Stored data:
────────────────────────────────────────

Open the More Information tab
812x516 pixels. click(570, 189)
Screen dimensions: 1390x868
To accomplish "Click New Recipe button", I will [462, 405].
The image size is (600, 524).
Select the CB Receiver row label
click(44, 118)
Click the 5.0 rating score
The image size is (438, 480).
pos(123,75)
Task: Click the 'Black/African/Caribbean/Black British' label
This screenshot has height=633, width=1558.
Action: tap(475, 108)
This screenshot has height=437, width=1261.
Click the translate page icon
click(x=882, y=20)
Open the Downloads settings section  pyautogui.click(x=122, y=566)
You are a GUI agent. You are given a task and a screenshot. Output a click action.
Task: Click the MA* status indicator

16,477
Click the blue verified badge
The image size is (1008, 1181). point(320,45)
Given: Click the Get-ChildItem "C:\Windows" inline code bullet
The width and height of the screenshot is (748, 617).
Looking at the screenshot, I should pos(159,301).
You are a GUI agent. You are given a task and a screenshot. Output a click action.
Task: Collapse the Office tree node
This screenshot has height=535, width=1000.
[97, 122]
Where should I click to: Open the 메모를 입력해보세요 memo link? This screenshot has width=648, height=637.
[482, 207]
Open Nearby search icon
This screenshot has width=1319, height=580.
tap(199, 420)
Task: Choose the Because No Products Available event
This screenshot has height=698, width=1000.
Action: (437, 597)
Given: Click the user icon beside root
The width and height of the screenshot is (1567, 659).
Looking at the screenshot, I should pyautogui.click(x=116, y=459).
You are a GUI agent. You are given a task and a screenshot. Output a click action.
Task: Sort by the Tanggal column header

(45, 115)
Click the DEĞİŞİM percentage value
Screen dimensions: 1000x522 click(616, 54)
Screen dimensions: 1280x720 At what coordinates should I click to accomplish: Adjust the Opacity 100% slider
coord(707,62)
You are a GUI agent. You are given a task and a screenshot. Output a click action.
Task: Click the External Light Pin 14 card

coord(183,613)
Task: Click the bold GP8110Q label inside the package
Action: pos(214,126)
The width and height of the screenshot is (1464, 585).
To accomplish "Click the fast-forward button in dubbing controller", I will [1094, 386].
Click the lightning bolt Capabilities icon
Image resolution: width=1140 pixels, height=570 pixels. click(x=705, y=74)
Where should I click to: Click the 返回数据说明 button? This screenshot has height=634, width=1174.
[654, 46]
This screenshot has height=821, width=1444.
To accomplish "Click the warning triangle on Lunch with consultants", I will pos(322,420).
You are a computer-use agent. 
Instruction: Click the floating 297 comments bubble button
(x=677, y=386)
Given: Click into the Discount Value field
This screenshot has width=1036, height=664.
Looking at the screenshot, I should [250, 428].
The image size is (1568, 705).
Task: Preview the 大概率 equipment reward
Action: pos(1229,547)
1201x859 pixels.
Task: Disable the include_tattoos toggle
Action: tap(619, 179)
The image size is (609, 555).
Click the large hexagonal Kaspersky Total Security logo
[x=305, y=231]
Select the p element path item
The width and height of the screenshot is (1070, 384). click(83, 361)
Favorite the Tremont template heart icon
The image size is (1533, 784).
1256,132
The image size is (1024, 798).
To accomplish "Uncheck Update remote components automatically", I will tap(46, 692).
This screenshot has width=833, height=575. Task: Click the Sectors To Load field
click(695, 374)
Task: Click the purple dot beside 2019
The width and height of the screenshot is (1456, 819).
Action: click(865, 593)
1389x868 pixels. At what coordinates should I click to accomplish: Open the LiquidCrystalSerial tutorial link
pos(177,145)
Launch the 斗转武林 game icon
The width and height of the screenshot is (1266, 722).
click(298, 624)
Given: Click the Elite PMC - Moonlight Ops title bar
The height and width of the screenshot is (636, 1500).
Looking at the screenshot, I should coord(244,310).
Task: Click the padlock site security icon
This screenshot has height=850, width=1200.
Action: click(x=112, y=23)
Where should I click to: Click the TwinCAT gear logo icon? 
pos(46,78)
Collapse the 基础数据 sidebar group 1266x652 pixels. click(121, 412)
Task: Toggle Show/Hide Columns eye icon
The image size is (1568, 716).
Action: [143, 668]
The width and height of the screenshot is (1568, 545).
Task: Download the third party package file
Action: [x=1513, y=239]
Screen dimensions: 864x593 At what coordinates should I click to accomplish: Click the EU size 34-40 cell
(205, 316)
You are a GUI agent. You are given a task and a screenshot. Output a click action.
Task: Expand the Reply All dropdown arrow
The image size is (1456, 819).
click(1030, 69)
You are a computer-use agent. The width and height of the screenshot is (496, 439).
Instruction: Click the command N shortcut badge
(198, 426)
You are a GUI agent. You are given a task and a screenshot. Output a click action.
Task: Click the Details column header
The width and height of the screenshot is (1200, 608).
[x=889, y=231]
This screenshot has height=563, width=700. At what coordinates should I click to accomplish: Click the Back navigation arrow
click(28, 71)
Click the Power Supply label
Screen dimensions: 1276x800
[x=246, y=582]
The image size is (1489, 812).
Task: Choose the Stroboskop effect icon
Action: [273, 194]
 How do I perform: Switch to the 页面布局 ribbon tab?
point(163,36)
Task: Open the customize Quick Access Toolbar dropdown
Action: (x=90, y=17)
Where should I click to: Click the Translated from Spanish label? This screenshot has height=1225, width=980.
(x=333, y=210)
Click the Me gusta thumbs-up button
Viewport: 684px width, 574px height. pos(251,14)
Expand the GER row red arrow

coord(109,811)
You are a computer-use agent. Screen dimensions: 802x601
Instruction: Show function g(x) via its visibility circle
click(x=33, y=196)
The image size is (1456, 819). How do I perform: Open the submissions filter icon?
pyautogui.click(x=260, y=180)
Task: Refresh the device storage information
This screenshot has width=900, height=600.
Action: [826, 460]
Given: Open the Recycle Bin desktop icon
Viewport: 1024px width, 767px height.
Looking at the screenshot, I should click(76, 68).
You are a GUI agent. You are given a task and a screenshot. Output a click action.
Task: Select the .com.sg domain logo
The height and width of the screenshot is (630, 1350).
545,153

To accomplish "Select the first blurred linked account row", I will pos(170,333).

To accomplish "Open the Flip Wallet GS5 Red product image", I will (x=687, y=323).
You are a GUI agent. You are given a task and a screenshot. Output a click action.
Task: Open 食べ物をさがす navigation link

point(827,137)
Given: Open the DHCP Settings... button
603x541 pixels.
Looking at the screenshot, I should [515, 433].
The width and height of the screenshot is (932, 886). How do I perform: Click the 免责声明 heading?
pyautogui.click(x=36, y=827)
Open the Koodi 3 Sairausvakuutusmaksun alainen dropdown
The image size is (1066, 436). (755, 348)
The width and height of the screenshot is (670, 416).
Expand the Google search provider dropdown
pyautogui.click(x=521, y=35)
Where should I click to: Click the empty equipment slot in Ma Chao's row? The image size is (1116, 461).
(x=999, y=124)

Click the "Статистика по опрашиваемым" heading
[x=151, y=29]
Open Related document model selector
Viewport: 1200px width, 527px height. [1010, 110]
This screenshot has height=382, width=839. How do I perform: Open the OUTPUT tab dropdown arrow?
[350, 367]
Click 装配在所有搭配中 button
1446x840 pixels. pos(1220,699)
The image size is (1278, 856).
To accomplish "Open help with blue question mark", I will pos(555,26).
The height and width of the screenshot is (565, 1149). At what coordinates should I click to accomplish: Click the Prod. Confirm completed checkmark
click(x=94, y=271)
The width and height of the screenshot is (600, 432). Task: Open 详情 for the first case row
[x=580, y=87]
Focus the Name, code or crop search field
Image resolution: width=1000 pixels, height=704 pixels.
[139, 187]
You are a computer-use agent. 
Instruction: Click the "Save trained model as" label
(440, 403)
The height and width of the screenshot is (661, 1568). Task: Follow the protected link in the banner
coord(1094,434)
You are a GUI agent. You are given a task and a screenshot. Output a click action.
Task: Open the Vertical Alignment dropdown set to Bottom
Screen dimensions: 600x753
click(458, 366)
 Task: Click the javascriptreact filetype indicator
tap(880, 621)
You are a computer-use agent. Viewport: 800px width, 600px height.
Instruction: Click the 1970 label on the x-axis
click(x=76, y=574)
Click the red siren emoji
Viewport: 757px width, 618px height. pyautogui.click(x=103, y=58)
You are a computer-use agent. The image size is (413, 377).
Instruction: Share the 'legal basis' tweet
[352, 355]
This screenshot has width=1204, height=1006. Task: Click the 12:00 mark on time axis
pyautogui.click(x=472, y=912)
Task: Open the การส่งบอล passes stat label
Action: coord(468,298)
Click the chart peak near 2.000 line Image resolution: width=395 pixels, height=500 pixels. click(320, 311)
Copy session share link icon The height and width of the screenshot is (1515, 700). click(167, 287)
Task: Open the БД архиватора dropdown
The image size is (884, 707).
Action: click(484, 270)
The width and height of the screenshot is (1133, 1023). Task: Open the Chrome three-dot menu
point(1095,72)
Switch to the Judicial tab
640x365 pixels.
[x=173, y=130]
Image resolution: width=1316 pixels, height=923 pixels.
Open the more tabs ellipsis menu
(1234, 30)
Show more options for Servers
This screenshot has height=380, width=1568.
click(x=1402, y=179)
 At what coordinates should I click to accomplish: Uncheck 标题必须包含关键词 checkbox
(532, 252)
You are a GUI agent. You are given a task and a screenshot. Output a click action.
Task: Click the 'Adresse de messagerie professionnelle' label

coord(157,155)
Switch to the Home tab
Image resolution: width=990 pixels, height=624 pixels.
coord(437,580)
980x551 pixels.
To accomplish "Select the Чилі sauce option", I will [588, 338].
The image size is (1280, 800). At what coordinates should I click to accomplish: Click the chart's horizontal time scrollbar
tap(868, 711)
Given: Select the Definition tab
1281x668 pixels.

────────────────────────────────────────

Up to and including the line with "Task: Click the 'Black/African/Caribbean/Black", output each line of the entries above exactly, starting from the first.

> FINISHED EXERCISE
Open the More Information tab
812x516 pixels. click(570, 189)
Screen dimensions: 1390x868
To accomplish "Click New Recipe button", I will [462, 405].
The image size is (600, 524).
Select the CB Receiver row label
click(44, 118)
Click the 5.0 rating score
The image size is (438, 480).
pos(123,75)
Task: Click the 'Black/African/Caribbean/Black British' label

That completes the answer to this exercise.